TASK TO CARRY OUT:
The reply must contain all of the records, unchanged.

DATASET RECORDS:
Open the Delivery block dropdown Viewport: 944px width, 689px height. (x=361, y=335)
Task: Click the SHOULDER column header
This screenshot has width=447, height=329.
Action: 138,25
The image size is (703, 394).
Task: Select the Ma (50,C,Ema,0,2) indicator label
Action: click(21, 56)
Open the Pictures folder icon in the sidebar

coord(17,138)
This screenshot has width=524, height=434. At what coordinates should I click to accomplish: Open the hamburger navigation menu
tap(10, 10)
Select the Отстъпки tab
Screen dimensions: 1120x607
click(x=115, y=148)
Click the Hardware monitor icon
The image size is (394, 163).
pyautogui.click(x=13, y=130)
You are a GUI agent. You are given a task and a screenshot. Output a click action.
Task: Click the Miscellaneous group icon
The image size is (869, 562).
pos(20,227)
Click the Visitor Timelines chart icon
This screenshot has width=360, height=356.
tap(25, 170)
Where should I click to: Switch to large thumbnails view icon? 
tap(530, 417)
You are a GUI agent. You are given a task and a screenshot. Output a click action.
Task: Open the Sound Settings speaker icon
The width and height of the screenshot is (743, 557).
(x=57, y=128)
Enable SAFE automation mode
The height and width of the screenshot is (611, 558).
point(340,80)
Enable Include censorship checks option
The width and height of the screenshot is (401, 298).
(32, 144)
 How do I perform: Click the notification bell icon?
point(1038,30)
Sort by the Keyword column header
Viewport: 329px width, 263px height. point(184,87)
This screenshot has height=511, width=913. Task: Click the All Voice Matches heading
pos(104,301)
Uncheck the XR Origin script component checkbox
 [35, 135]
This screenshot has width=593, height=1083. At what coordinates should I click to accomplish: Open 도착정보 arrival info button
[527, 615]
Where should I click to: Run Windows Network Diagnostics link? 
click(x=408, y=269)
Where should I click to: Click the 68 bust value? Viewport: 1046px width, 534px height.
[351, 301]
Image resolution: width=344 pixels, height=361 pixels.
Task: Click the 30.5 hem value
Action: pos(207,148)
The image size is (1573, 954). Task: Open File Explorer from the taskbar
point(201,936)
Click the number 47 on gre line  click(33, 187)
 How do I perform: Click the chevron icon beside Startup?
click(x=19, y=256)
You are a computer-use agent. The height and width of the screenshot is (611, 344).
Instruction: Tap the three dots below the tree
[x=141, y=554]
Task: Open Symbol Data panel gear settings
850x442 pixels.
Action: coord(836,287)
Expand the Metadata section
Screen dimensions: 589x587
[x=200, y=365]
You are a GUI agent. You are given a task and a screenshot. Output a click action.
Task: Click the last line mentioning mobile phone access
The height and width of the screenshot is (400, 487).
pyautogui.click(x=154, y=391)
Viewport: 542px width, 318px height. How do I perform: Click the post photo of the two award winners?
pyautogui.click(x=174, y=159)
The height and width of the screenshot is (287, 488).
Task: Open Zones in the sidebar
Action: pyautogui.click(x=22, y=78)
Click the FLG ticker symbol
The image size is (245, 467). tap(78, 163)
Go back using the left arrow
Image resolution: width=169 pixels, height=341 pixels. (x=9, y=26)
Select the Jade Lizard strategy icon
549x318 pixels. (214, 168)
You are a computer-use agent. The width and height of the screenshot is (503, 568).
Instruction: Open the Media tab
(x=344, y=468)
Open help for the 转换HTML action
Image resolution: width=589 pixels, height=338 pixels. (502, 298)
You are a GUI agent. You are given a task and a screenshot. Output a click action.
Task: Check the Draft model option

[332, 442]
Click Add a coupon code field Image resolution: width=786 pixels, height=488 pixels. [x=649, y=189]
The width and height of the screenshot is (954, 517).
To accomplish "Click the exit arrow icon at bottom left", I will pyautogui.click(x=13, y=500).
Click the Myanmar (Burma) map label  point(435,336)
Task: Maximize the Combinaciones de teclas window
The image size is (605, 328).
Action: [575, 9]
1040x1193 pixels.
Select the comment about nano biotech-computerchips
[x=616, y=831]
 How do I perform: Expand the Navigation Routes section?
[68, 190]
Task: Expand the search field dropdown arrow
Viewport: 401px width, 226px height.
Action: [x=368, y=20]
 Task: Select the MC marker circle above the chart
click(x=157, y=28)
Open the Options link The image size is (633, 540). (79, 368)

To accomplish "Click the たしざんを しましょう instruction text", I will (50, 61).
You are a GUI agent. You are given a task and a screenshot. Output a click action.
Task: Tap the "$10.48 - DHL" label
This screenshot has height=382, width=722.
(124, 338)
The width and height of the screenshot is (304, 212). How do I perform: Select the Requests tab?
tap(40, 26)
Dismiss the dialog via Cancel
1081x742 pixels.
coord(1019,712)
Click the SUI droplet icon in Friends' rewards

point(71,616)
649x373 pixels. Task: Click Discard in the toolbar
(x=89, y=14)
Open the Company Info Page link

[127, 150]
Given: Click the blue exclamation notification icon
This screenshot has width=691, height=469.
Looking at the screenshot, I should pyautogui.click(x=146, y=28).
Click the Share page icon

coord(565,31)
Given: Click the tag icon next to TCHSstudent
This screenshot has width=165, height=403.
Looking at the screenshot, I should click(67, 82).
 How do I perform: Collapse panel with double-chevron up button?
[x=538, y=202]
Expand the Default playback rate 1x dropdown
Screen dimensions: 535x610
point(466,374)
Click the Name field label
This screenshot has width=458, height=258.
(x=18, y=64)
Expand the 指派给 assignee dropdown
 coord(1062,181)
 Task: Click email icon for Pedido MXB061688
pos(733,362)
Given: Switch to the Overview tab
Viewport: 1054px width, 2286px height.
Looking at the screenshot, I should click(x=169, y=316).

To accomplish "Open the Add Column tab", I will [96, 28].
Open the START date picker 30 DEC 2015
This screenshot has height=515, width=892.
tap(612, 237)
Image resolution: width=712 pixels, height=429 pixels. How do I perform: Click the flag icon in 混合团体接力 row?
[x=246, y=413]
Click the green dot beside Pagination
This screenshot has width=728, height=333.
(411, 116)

FINISHED TASK:
Open the Delivery block dropdown Viewport: 944px width, 689px height. (x=361, y=335)
Task: Click the SHOULDER column header
This screenshot has width=447, height=329.
Action: 138,25
The image size is (703, 394).
Task: Select the Ma (50,C,Ema,0,2) indicator label
Action: click(21, 56)
Open the Pictures folder icon in the sidebar

coord(17,138)
This screenshot has width=524, height=434. At what coordinates should I click to accomplish: Open the hamburger navigation menu
tap(10, 10)
Select the Отстъпки tab
Screen dimensions: 1120x607
click(x=115, y=148)
Click the Hardware monitor icon
The image size is (394, 163).
pyautogui.click(x=13, y=130)
You are a GUI agent. You are given a task and a screenshot. Output a click action.
Task: Click the Miscellaneous group icon
The image size is (869, 562).
pos(20,227)
Click the Visitor Timelines chart icon
This screenshot has width=360, height=356.
tap(25, 170)
Where should I click to: Switch to large thumbnails view icon? 
tap(530, 417)
You are a GUI agent. You are given a task and a screenshot. Output a click action.
Task: Open the Sound Settings speaker icon
The width and height of the screenshot is (743, 557).
(x=57, y=128)
Enable SAFE automation mode
The height and width of the screenshot is (611, 558).
point(340,80)
Enable Include censorship checks option
The width and height of the screenshot is (401, 298).
(32, 144)
 How do I perform: Click the notification bell icon?
point(1038,30)
Sort by the Keyword column header
Viewport: 329px width, 263px height. point(184,87)
This screenshot has height=511, width=913. Task: Click the All Voice Matches heading
pos(104,301)
Uncheck the XR Origin script component checkbox
 [35, 135]
This screenshot has width=593, height=1083. At what coordinates should I click to accomplish: Open 도착정보 arrival info button
[527, 615]
Where should I click to: Run Windows Network Diagnostics link? 
click(x=408, y=269)
Where should I click to: Click the 68 bust value? Viewport: 1046px width, 534px height.
[351, 301]
Image resolution: width=344 pixels, height=361 pixels.
Task: Click the 30.5 hem value
Action: pos(207,148)
The image size is (1573, 954). Task: Open File Explorer from the taskbar
point(201,936)
Click the number 47 on gre line  click(33, 187)
 How do I perform: Click the chevron icon beside Startup?
click(x=19, y=256)
You are a computer-use agent. The height and width of the screenshot is (611, 344).
Instruction: Tap the three dots below the tree
[x=141, y=554]
Task: Open Symbol Data panel gear settings
850x442 pixels.
Action: coord(836,287)
Expand the Metadata section
Screen dimensions: 589x587
[x=200, y=365]
You are a GUI agent. You are given a task and a screenshot. Output a click action.
Task: Click the last line mentioning mobile phone access
The height and width of the screenshot is (400, 487).
pyautogui.click(x=154, y=391)
Viewport: 542px width, 318px height. How do I perform: Click the post photo of the two award winners?
pyautogui.click(x=174, y=159)
The height and width of the screenshot is (287, 488).
Task: Open Zones in the sidebar
Action: pyautogui.click(x=22, y=78)
Click the FLG ticker symbol
The image size is (245, 467). tap(78, 163)
Go back using the left arrow
Image resolution: width=169 pixels, height=341 pixels. (x=9, y=26)
Select the Jade Lizard strategy icon
549x318 pixels. (214, 168)
You are a computer-use agent. The width and height of the screenshot is (503, 568).
Instruction: Open the Media tab
(x=344, y=468)
Open help for the 转换HTML action
Image resolution: width=589 pixels, height=338 pixels. (502, 298)
You are a GUI agent. You are given a task and a screenshot. Output a click action.
Task: Check the Draft model option

[332, 442]
Click Add a coupon code field Image resolution: width=786 pixels, height=488 pixels. [x=649, y=189]
The width and height of the screenshot is (954, 517).
To accomplish "Click the exit arrow icon at bottom left", I will pyautogui.click(x=13, y=500).
Click the Myanmar (Burma) map label  point(435,336)
Task: Maximize the Combinaciones de teclas window
The image size is (605, 328).
Action: [575, 9]
1040x1193 pixels.
Select the comment about nano biotech-computerchips
[x=616, y=831]
 How do I perform: Expand the Navigation Routes section?
[68, 190]
Task: Expand the search field dropdown arrow
Viewport: 401px width, 226px height.
Action: [x=368, y=20]
 Task: Select the MC marker circle above the chart
click(x=157, y=28)
Open the Options link The image size is (633, 540). (79, 368)

To accomplish "Click the たしざんを しましょう instruction text", I will (50, 61).
You are a GUI agent. You are given a task and a screenshot. Output a click action.
Task: Tap the "$10.48 - DHL" label
This screenshot has height=382, width=722.
(124, 338)
The width and height of the screenshot is (304, 212). How do I perform: Select the Requests tab?
tap(40, 26)
Dismiss the dialog via Cancel
1081x742 pixels.
coord(1019,712)
Click the SUI droplet icon in Friends' rewards

point(71,616)
649x373 pixels. Task: Click Discard in the toolbar
(x=89, y=14)
Open the Company Info Page link

[127, 150]
Given: Click the blue exclamation notification icon
This screenshot has width=691, height=469.
Looking at the screenshot, I should pyautogui.click(x=146, y=28).
Click the Share page icon

coord(565,31)
Given: Click the tag icon next to TCHSstudent
This screenshot has width=165, height=403.
Looking at the screenshot, I should click(67, 82).
 How do I perform: Collapse panel with double-chevron up button?
[x=538, y=202]
Expand the Default playback rate 1x dropdown
Screen dimensions: 535x610
point(466,374)
Click the Name field label
This screenshot has width=458, height=258.
(x=18, y=64)
Expand the 指派给 assignee dropdown
 coord(1062,181)
 Task: Click email icon for Pedido MXB061688
pos(733,362)
Given: Switch to the Overview tab
Viewport: 1054px width, 2286px height.
Looking at the screenshot, I should click(x=169, y=316).

To accomplish "Open the Add Column tab", I will [96, 28].
Open the START date picker 30 DEC 2015
This screenshot has height=515, width=892.
tap(612, 237)
Image resolution: width=712 pixels, height=429 pixels. How do I perform: Click the flag icon in 混合团体接力 row?
[x=246, y=413]
Click the green dot beside Pagination
This screenshot has width=728, height=333.
(411, 116)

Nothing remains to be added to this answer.